- Born: 1956 (age 69–70) Brooklyn, Wisconsin, U.S.
- Occupation: Radio broadcaster.

= Terri-Rae Elmer =

Terri-Rae Elmer (born 1956) is an American radio personality. Elmer was a radio news announcer for KFI AM 640 from 1983 to 2011. Following KFI Terri-rae became the co-host of the morning show on KABC 790 with Doug McIntyre. Cumulus Media did not renew her contract for 2017 and she is no longer on KABC-790AM. She was born in Brooklyn, Wisconsin.

==Early career==

Prior to joining KFI, Elmer served at KFBK in Sacramento, where her work was recognized by the California Farm Bureau Federation, which selected her as Agricultural Reporter of the Year in 1983, and by the Associated Press for Best Agricultural News Story in 1986.

==KFI (1983-2011)==

From 1990 to 1993, Elmer and Tracey Miller co-hosted KFI's TNT in the Morning, the first morning-drive show in a major market to feature two women in the lead roles.

From 1993 until her departure from KFI in December 2011, Elmer handled news during KFI's afternoon "drive time" and participated with the hosts of The John and Ken Show to the extent that she was a virtual sidekick on that program, often breaking from her newsreader role and expressing points of view.
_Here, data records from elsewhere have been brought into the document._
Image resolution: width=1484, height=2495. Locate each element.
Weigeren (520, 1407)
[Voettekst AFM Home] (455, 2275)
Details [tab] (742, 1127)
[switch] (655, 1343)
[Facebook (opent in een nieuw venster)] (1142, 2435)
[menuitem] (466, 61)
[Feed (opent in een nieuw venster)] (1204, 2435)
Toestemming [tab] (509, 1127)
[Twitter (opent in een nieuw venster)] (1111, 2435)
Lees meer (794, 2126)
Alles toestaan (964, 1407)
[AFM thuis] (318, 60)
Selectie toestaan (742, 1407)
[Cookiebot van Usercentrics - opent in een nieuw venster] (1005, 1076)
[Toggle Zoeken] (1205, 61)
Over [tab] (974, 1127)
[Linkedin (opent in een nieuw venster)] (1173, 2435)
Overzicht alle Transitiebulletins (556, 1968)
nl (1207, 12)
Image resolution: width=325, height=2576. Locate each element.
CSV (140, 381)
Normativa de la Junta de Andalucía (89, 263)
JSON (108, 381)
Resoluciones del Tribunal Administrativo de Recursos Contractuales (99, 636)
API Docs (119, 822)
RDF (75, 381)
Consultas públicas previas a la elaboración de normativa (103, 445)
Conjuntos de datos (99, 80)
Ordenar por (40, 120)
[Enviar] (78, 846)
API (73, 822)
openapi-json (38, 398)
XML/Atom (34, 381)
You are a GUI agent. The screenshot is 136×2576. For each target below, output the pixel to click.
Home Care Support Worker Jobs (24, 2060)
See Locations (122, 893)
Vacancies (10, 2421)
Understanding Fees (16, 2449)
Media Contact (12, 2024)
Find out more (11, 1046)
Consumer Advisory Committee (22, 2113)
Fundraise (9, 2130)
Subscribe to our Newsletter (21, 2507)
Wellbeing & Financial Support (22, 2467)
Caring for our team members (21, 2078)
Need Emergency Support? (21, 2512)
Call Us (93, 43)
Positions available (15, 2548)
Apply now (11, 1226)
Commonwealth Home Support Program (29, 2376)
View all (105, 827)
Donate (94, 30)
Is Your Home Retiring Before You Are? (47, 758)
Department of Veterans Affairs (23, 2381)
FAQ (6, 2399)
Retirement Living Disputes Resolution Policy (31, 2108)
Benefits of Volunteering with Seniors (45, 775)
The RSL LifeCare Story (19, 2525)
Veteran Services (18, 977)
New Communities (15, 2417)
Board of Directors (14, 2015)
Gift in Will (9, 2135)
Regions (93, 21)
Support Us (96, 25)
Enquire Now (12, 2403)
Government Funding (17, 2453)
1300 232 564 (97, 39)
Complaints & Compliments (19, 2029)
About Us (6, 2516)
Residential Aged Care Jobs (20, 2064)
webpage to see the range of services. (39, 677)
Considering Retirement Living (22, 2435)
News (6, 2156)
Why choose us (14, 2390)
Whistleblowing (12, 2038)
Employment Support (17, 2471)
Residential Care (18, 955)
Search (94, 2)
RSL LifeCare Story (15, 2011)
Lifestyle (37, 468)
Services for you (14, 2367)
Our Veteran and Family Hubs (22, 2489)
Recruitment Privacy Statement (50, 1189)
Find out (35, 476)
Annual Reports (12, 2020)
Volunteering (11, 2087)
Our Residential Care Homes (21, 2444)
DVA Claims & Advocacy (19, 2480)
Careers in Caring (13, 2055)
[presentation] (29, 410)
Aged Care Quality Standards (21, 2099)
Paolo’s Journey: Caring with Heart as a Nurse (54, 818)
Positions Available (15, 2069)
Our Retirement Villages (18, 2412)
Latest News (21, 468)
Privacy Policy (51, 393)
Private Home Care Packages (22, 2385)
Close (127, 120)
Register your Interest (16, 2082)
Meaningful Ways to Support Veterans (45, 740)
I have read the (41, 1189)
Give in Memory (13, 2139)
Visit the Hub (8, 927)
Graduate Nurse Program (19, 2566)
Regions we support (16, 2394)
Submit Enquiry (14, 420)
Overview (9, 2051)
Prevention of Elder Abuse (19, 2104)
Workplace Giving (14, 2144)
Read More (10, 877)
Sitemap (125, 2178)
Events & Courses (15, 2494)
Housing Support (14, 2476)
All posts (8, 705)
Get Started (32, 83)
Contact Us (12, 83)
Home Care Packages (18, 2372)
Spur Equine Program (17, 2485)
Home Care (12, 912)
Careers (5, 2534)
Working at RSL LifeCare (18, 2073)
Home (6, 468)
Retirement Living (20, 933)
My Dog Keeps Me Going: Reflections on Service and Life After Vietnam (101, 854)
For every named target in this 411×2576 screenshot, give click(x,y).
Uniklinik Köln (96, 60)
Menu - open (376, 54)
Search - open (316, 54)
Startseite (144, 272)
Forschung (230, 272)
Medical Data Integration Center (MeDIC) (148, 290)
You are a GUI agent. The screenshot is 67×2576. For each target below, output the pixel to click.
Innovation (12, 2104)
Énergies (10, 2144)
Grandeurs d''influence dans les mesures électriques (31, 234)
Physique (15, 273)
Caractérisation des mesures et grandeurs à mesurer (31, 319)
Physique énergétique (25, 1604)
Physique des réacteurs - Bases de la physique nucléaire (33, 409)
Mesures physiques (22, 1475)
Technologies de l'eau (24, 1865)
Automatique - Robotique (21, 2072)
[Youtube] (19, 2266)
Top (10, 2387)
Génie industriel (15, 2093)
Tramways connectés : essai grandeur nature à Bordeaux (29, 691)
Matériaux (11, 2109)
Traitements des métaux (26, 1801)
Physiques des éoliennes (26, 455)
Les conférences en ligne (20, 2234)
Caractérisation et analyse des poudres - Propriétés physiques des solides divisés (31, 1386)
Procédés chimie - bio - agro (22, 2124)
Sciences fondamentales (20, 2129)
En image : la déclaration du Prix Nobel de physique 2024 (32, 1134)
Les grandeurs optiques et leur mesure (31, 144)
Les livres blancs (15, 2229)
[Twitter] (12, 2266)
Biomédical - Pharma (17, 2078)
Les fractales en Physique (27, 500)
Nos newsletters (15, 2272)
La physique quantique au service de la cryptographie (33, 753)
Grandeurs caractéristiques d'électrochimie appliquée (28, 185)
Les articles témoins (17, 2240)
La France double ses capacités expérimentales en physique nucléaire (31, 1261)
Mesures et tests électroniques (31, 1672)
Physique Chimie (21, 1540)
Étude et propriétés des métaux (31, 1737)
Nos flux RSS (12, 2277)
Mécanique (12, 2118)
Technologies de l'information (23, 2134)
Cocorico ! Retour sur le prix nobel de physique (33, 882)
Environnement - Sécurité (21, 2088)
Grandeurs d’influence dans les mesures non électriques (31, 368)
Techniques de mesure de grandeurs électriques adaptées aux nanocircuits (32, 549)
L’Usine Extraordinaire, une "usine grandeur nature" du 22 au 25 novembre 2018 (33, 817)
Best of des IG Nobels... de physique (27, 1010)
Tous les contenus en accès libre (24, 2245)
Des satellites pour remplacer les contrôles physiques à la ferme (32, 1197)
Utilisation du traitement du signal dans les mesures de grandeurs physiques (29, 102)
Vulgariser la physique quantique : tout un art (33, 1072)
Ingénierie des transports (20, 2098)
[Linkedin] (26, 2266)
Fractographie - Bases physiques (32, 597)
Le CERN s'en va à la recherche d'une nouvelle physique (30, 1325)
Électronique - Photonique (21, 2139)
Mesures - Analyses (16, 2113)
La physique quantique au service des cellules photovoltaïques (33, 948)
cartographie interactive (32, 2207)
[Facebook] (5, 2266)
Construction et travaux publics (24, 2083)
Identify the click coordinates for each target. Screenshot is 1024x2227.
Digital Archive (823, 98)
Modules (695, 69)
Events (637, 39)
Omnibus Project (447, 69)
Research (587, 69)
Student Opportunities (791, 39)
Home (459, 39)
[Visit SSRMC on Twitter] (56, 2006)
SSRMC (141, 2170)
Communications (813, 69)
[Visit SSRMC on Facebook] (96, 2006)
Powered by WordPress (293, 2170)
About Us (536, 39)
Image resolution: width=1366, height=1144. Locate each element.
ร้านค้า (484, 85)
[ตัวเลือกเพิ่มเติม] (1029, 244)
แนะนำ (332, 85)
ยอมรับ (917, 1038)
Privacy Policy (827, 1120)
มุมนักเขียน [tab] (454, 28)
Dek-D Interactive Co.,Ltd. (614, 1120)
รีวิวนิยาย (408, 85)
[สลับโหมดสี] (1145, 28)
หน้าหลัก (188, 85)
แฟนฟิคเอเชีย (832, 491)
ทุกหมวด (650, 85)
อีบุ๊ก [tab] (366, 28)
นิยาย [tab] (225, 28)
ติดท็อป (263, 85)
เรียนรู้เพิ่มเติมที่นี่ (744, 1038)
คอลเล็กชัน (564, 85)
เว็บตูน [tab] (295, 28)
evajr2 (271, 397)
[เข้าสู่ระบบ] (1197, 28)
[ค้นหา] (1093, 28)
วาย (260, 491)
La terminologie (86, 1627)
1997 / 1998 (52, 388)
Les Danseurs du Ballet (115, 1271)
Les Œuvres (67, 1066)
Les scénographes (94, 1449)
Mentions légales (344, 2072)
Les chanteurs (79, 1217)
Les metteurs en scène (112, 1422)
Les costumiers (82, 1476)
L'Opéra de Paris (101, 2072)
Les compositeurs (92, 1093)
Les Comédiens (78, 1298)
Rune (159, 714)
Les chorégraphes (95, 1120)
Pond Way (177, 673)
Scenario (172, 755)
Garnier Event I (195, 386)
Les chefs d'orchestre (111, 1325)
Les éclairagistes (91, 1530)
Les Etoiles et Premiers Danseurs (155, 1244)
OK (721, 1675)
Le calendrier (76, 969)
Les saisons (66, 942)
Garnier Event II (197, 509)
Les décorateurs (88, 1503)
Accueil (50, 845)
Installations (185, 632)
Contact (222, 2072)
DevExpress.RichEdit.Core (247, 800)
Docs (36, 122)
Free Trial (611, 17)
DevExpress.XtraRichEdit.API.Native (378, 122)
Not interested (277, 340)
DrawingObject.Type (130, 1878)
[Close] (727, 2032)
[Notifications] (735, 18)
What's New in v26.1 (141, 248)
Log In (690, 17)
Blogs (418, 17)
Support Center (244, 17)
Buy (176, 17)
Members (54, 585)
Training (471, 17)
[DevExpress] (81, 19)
During the 6pm hour of The John and Ken Show on December 7, 2011, John Kobylt announced Elmer was leaving KFI to pursue another opportunity.

==KABC (2012-2016)==
On January 3, 2012, Elmer joined a new morning show on Los Angeles-based KABC 790AM with co-host Doug McIntyre. In late 2016, Elmer's contract was not renewed for 2017, ending her association with KABC.

==Awards==
In 2006 Elmer shared the Associated Press's Bill Stout Award for Station Spot News with other members of the KFI news team for their coverage September 2005 Topanga fire.

In 2010 Elmer shared a nomination for the Associated Press's Best News Broadcast (less than 15 minutes). No winner was declared in this category.

==Philanthropy==
Elmer is an avid bicyclist, riding for fun and fitness and taking part in numerous races, including century (100 mile) races, as she reports on the air. Since 2008 she has participated in the Bike MS ride to raise money for the National Multiple Sclerosis Society. While she was the afternoon news anchor on KFI, her participation was mentioned on The John and Ken Show, and listeners were exhorted, often loudly, by John Kobylt, to make donations.
The KFI team, which Elmer co-chaired with the station's News Director, Chris Little, raised close to $100,000 in this way.

==Family==
Elmer was born on a dairy farm in Brooklyn, Wisconsin, the eldest child of father Paul Elmer Jr. and mother Nancy Elmer. She has two younger sisters, Jill Farnsworth and Lori Weaver. She is married to Gerry Wallace.